Poster Presentation 36th Lorne Cancer Conference 2024

Age-dependent changes in peripheral T cell phenotypes of early-stage breast cancer patients (#145)

Stefanie Stirl 1 2 , Michael L. Hun 1 2 , Kylie A. Clarke 1 , Megan M.R. O'Malley 1 2 , Luis E. Lara Gonzalez 1 2 , Michael A. Harris 1 2 , Jasmine Kay 1 2 , Valerie Setiono 1 , Paul Neeson 1 2 , Phillip K. Darcy 1 2 , Sherene Loi 1 2
  1. Cancer Research Division, Peter MacCallum Cancer Centre, Melbourne, VIC, Australia
  2. Sir Peter MacCallum Department of Oncology, The University of Melbourne, Melbourne, VIC, Australia

 

Background:

Older age is associated with decreased immune function but younger patients present with more aggressive, higher-grade breast cancer (BC)1, and poorer response to immune checkpoint blockade2. We therefore investigated age-related differences in systemic immunity of early-stage breast cancer patients.

Methods:

We collected peripheral blood mononuclear cells (PBMCs) from 132 early-stage BC patients, and subdivided them into young (≤39 years), middle-aged (40-59 years), and older (≥60 years) groups. Age-matched healthy donors were also analysed (n=15 per group). We investigated peripheral blood immune phenotypes of patients by age with multiparameter flow cytometric analysis, and correlations between peripheral blood and tumour through T cell receptor sequencing (TCR-seq) using genomic DNA.

Results:

Median age of our patient cohort was 48 (range 24-83), with 32 young (24%), 75 middle aged (57%), and 25 older (19%) patients. Subtype distribution was predominantly ER+/HER2- (51%), with samples mostly node positive (52%) and grade 3 (70%), and a median tumor size of 27.5 mm.

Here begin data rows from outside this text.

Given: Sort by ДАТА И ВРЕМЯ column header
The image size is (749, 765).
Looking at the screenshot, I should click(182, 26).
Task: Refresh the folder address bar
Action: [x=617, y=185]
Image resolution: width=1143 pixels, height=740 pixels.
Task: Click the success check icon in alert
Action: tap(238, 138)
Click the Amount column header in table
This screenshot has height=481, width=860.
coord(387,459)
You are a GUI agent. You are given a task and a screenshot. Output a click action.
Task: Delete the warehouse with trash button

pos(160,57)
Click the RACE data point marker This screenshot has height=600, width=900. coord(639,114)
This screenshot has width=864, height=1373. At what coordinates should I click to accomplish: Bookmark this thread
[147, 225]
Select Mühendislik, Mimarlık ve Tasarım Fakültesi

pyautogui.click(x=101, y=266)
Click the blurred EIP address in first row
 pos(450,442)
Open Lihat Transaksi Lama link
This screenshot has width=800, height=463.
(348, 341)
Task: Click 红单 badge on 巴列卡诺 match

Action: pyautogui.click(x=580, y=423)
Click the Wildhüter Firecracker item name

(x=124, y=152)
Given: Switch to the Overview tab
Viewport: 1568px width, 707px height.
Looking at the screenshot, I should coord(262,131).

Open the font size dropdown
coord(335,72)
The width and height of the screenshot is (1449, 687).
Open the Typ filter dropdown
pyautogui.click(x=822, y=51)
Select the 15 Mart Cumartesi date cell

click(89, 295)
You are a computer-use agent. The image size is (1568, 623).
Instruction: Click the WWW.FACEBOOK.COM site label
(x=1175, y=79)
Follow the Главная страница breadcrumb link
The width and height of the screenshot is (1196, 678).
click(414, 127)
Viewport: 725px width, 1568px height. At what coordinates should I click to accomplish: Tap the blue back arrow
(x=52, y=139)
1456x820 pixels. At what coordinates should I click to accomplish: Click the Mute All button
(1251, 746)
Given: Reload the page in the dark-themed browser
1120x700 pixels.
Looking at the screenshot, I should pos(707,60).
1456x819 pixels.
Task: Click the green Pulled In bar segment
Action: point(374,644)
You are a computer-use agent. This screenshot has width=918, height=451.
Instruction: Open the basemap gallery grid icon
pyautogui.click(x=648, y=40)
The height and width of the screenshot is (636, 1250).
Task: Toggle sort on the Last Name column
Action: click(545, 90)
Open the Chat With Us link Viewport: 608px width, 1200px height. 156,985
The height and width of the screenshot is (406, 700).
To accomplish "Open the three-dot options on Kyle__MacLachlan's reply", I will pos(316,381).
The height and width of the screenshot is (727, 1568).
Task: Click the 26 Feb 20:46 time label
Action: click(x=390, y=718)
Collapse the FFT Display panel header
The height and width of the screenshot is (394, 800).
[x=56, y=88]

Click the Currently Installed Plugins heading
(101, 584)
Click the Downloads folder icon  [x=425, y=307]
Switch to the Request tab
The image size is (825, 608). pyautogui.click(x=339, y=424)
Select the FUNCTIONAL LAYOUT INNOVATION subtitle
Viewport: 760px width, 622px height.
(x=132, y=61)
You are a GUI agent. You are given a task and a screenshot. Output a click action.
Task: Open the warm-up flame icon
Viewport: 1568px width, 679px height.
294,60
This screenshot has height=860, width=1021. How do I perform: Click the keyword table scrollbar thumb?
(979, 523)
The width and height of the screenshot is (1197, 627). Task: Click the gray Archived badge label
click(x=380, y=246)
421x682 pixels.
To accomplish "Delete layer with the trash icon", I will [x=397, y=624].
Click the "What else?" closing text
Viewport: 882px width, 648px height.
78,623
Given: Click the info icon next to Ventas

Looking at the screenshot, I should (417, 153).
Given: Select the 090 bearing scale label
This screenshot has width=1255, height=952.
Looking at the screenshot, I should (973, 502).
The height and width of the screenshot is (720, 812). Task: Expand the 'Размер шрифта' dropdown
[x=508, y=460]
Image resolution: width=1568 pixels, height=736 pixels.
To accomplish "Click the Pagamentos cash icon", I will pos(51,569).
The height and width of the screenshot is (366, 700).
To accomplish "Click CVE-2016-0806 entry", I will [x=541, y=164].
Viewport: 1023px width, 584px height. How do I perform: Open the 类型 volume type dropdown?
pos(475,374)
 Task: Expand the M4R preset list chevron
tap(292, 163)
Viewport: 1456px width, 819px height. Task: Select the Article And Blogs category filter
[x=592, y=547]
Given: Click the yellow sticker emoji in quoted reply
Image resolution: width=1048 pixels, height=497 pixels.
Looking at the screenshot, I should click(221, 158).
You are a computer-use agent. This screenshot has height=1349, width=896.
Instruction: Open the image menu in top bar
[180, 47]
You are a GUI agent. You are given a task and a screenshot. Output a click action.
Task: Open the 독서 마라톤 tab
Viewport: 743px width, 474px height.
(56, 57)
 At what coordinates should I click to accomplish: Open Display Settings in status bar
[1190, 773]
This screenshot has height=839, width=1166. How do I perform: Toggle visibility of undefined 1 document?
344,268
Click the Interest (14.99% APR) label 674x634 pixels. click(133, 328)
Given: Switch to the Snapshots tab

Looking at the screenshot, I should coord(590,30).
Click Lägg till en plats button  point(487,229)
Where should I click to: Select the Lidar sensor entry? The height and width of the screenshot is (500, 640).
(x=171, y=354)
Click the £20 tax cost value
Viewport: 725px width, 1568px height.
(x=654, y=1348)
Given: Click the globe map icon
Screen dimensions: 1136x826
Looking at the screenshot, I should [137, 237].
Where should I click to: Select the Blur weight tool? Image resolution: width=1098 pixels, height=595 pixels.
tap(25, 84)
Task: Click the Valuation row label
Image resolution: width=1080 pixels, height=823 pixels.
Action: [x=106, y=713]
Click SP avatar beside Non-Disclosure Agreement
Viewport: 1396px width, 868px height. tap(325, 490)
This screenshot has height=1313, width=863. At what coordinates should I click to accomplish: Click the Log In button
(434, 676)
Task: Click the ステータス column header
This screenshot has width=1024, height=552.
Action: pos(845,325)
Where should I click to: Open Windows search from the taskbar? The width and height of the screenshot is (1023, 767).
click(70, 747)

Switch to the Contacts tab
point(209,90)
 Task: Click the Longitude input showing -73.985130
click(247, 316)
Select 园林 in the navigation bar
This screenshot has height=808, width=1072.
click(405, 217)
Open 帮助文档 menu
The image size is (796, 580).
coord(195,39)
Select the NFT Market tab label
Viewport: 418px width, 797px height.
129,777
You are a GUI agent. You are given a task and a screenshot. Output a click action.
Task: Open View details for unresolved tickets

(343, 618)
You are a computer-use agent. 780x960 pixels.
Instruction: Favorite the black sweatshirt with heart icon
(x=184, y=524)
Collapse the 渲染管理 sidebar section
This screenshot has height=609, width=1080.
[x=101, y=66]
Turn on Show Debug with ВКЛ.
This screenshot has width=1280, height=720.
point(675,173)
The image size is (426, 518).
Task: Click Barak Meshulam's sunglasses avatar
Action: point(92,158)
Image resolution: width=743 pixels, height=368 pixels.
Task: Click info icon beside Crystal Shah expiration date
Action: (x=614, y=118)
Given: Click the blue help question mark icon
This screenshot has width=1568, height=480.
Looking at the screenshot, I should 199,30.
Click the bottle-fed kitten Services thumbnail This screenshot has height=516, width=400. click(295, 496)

Flow cytometry data showed significantly more CD8+ memory T cell subsets with older age (P<0.0001). Moreover, an increased inflammatory phenotype with significantly higher IFN-γ+ and TNF-α+ CD8+ T cells in older BC patients compared with healthy donors (TNF-α P=0.01) and younger BC patients (P<0.0001; both TNF-α and IFN-γ) was observed. There was also significantly decreased PD-1 expression in peripheral blood CD8+ T cells in older BC patients compared to their healthy counterparts (P=0.03). Through TCR-seq analysis, we identified a 10.5 fold increase in peripheral hyperexpanded TCRs (P<0.0001) and a 57% increase in overlap of TCRs from tumour-enriched clones and PBMCs (P=0.03) in older patients (n=6) compared with young (n=5). Clonal expansion of virus-specific T cells (e.g. EBV and CMV) in breast tumour tissue was also observed in both young and older patients. Due to low power, we did not segregate by subtype.

Conclusions:

This study revealed significant differences in peripheral T cell immune responses to early-stage breast cancer with age which may account for the differential responses observed in young and older patients to immune checkpoint blockade. Further phenotypic and functional analysis of T cells from patients’ tumours is clearly warranted.  

 

  1. Kim, H. J., Kim, S., Freedman, R. A. & Partridge, A. H. The impact of young age at diagnosis (age below 40 years) on prognosis varies by breast cancer subtype: A U.S. SEER database analysis. Breast 61, 77-83, doi:10.1016/j.breast.2021.12.006 (2022).
  2. Adams, S. et al. Pembrolizumab monotherapy for previously untreated, PD-L1-positive, metastatic triple-negative breast cancer: cohort B of the phase II KEYNOTE-086 study. Ann Oncol 30, 405-411, doi:10.1093/annonc/mdy518 (2019).